また、別説として、古代インドの神「阿修羅(あしゅら)」に由来するという説も紹介されていますが、地名の由来としては神話伝承に基づく説明が広く知られています。
歴史的変遷
| 時代 | 呼称 | 備考 |
|---|---|---|
| 古代 | 阿蘇国 | 『日本書紀』などに見える伝承上の呼称 |
| 古代 | 阿蘇郡 | 律令制下での地域区分 |
| 明治 | 阿蘇町・一の宮町・波野村 | 2005年の合併前の自治体名 |
| 平成 | 阿蘇市 | 2005年2月11日に新設合併で成立 |
地名の特徴
阿蘇の地名は、阿蘇神社の神話と深く結びついています。市内の阿蘇神社には阿蘇都彦・阿蘇都媛をはじめとする伝承が残り、地域名そのものが信仰や火山地形と一体になって伝えられてきました。
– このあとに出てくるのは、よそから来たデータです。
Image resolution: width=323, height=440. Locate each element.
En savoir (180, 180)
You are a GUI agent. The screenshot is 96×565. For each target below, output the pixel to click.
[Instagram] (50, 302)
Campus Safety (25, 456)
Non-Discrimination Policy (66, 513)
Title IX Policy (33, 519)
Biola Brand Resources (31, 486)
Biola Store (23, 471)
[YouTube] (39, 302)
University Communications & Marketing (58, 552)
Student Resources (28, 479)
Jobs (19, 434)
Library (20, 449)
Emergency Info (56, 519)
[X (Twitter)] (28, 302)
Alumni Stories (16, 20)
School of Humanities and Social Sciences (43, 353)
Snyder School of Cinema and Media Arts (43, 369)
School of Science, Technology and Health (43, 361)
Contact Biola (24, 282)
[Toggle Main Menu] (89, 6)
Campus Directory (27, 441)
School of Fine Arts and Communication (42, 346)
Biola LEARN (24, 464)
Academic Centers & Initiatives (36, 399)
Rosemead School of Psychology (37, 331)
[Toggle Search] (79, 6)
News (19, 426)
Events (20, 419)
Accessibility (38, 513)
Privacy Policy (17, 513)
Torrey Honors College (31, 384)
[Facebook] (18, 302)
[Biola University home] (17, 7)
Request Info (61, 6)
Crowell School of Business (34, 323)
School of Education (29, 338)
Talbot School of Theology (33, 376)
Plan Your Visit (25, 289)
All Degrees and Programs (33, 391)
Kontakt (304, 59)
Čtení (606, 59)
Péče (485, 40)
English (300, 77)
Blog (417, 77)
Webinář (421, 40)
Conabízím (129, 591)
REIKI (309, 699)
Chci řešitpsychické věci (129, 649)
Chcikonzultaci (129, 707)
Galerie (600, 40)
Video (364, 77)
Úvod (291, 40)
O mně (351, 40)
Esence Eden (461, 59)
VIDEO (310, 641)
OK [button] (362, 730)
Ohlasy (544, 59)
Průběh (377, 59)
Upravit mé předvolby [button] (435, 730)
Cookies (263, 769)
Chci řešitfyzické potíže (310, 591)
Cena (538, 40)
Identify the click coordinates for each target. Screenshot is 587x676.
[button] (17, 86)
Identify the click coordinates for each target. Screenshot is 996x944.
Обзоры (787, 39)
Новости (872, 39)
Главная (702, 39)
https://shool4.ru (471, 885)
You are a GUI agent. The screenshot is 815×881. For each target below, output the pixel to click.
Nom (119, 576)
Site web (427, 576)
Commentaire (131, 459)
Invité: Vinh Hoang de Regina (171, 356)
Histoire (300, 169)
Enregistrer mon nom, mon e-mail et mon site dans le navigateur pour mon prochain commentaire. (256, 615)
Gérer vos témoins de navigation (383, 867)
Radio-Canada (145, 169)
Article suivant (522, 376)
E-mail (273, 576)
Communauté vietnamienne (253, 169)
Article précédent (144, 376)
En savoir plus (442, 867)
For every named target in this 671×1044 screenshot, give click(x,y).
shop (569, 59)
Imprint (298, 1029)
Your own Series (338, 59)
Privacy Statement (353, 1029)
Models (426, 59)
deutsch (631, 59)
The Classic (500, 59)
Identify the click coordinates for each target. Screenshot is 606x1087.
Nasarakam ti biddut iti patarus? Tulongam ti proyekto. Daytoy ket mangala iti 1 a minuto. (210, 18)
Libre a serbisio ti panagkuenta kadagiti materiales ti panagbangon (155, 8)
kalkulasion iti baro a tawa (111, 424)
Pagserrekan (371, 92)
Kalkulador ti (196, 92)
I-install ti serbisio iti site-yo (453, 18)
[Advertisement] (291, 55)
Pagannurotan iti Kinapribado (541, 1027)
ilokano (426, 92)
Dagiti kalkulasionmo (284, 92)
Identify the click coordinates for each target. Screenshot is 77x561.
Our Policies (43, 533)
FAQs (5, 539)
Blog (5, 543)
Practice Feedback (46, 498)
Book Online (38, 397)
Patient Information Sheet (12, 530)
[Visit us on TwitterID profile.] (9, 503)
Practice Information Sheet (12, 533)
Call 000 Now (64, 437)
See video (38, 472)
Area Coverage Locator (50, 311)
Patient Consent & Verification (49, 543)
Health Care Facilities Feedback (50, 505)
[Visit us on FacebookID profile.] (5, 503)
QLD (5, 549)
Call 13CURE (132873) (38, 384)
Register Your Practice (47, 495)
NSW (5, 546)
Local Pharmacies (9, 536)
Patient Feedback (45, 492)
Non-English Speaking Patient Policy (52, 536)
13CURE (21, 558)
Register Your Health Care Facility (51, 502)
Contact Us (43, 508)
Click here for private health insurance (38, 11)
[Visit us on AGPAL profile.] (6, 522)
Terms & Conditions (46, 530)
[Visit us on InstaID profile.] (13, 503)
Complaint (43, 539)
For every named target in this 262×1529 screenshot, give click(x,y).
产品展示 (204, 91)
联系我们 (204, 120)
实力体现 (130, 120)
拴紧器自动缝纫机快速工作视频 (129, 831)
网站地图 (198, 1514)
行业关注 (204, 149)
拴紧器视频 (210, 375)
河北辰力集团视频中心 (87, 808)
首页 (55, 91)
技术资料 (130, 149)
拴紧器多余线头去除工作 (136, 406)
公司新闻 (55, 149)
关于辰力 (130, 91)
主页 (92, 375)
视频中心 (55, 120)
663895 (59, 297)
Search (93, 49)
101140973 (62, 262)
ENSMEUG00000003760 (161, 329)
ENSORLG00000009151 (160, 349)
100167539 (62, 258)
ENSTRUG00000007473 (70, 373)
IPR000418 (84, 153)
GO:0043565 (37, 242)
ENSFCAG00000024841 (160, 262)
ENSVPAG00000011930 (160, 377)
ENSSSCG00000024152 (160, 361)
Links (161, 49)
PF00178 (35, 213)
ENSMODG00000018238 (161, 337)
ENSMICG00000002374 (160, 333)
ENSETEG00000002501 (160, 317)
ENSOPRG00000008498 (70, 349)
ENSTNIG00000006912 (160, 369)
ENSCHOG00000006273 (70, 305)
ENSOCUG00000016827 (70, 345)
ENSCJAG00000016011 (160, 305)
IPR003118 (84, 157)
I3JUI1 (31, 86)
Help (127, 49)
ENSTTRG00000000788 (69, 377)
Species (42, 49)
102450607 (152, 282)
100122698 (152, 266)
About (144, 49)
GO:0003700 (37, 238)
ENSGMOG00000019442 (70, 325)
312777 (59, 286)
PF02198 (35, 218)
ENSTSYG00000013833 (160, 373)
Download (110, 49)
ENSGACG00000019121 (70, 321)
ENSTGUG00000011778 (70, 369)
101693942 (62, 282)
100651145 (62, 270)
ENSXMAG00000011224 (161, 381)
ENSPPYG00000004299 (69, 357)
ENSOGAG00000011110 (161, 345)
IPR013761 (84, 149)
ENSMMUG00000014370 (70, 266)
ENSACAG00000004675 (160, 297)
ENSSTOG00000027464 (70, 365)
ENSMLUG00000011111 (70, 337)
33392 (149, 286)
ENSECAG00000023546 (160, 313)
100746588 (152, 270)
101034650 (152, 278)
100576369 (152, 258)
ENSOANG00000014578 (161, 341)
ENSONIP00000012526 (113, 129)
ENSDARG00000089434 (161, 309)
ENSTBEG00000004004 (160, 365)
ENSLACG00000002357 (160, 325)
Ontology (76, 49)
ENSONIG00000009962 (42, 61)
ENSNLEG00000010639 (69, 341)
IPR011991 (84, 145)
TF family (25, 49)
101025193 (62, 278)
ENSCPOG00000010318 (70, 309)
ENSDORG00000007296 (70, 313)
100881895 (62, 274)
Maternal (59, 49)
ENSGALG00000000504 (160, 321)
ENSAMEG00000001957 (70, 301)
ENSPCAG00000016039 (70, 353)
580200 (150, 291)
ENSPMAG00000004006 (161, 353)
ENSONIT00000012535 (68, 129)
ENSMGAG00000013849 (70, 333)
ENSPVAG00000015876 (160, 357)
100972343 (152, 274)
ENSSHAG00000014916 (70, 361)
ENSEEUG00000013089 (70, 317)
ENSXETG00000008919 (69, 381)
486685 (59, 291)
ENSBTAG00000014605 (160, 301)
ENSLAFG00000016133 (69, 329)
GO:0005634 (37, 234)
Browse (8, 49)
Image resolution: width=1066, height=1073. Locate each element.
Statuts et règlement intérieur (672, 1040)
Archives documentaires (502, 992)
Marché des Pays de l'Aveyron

同じく「阿蘇」を冠する地名は、阿蘇郡や阿蘇神社周辺の地名にも広く見られ、火山地帯の広大なカルデラ地形とともに、古代からの土地認識を今に伝えています。
特産・名物
阿蘇市の特産品として、熊本で生まれ育まれた「くまもとあか牛」が有名です。赤身の特徴的な味わいとヘルシーさを兼ね備え、牛肉らしいうま味に富んだ肉質が特徴で、全国から注目を集めています。また、夏の風物詩となる「スイートコーン」も人気があります。市内の農家や牧場で生産されたこだわりの旬の味覚として提供され、期間限定テイクアウト商品としても有名です。
ふるさと納税のお礼の品として登録されているものには、「至極の高菜炒飯」や「シクラメン」などがあります。プロの料理人が手掛けた高菜炒飯は旨味とバターの香りが絶妙に絡み合い、高校生徒が育てたシクラメンは 5 色の花色を楽しめる逸品です。
その他にも乳製品やスイーツなどの多彩な特産品があり、ふるさと納税の返礼品としても人気があります。